**Exercise:**
When responding, copy every record below exactly as it appears.

**Data shown:**
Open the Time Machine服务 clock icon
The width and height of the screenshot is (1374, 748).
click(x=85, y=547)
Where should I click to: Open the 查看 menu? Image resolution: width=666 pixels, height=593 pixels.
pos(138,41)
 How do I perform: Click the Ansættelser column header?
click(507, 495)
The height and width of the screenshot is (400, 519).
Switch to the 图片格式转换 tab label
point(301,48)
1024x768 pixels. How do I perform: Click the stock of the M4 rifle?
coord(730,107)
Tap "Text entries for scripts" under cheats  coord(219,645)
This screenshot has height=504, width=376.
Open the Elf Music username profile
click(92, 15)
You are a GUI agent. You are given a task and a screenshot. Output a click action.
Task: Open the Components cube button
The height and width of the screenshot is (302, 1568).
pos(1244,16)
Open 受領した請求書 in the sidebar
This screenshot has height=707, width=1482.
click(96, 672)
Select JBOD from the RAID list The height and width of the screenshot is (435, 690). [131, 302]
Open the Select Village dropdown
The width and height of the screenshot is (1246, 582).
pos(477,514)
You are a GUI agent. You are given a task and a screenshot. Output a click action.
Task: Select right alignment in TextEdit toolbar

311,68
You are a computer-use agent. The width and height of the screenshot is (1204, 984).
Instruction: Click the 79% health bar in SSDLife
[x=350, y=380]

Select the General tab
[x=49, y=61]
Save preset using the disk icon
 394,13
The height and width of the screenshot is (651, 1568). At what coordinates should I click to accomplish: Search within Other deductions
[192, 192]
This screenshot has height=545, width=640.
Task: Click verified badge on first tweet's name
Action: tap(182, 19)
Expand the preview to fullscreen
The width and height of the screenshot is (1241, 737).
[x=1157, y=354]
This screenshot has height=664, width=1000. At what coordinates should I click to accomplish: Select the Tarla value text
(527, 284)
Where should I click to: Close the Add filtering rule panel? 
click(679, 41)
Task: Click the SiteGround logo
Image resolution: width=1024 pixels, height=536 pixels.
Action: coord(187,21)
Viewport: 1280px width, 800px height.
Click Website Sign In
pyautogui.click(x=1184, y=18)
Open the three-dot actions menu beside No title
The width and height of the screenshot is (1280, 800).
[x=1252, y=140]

**Written solution:**
Open the Time Machine服务 clock icon
The width and height of the screenshot is (1374, 748).
click(x=85, y=547)
Where should I click to: Open the 查看 menu? Image resolution: width=666 pixels, height=593 pixels.
pos(138,41)
 How do I perform: Click the Ansættelser column header?
click(507, 495)
The height and width of the screenshot is (400, 519).
Switch to the 图片格式转换 tab label
point(301,48)
1024x768 pixels. How do I perform: Click the stock of the M4 rifle?
coord(730,107)
Tap "Text entries for scripts" under cheats  coord(219,645)
This screenshot has height=504, width=376.
Open the Elf Music username profile
click(92, 15)
You are a GUI agent. You are given a task and a screenshot. Output a click action.
Task: Open the Components cube button
The height and width of the screenshot is (302, 1568).
pos(1244,16)
Open 受領した請求書 in the sidebar
This screenshot has height=707, width=1482.
click(96, 672)
Select JBOD from the RAID list The height and width of the screenshot is (435, 690). [131, 302]
Open the Select Village dropdown
The width and height of the screenshot is (1246, 582).
pos(477,514)
You are a GUI agent. You are given a task and a screenshot. Output a click action.
Task: Select right alignment in TextEdit toolbar

311,68
You are a computer-use agent. The width and height of the screenshot is (1204, 984).
Instruction: Click the 79% health bar in SSDLife
[x=350, y=380]

Select the General tab
[x=49, y=61]
Save preset using the disk icon
 394,13
The height and width of the screenshot is (651, 1568). At what coordinates should I click to accomplish: Search within Other deductions
[192, 192]
This screenshot has height=545, width=640.
Task: Click verified badge on first tweet's name
Action: tap(182, 19)
Expand the preview to fullscreen
The width and height of the screenshot is (1241, 737).
[x=1157, y=354]
This screenshot has height=664, width=1000. At what coordinates should I click to accomplish: Select the Tarla value text
(527, 284)
Where should I click to: Close the Add filtering rule panel? 
click(679, 41)
Task: Click the SiteGround logo
Image resolution: width=1024 pixels, height=536 pixels.
Action: coord(187,21)
Viewport: 1280px width, 800px height.
Click Website Sign In
pyautogui.click(x=1184, y=18)
Open the three-dot actions menu beside No title
The width and height of the screenshot is (1280, 800).
[x=1252, y=140]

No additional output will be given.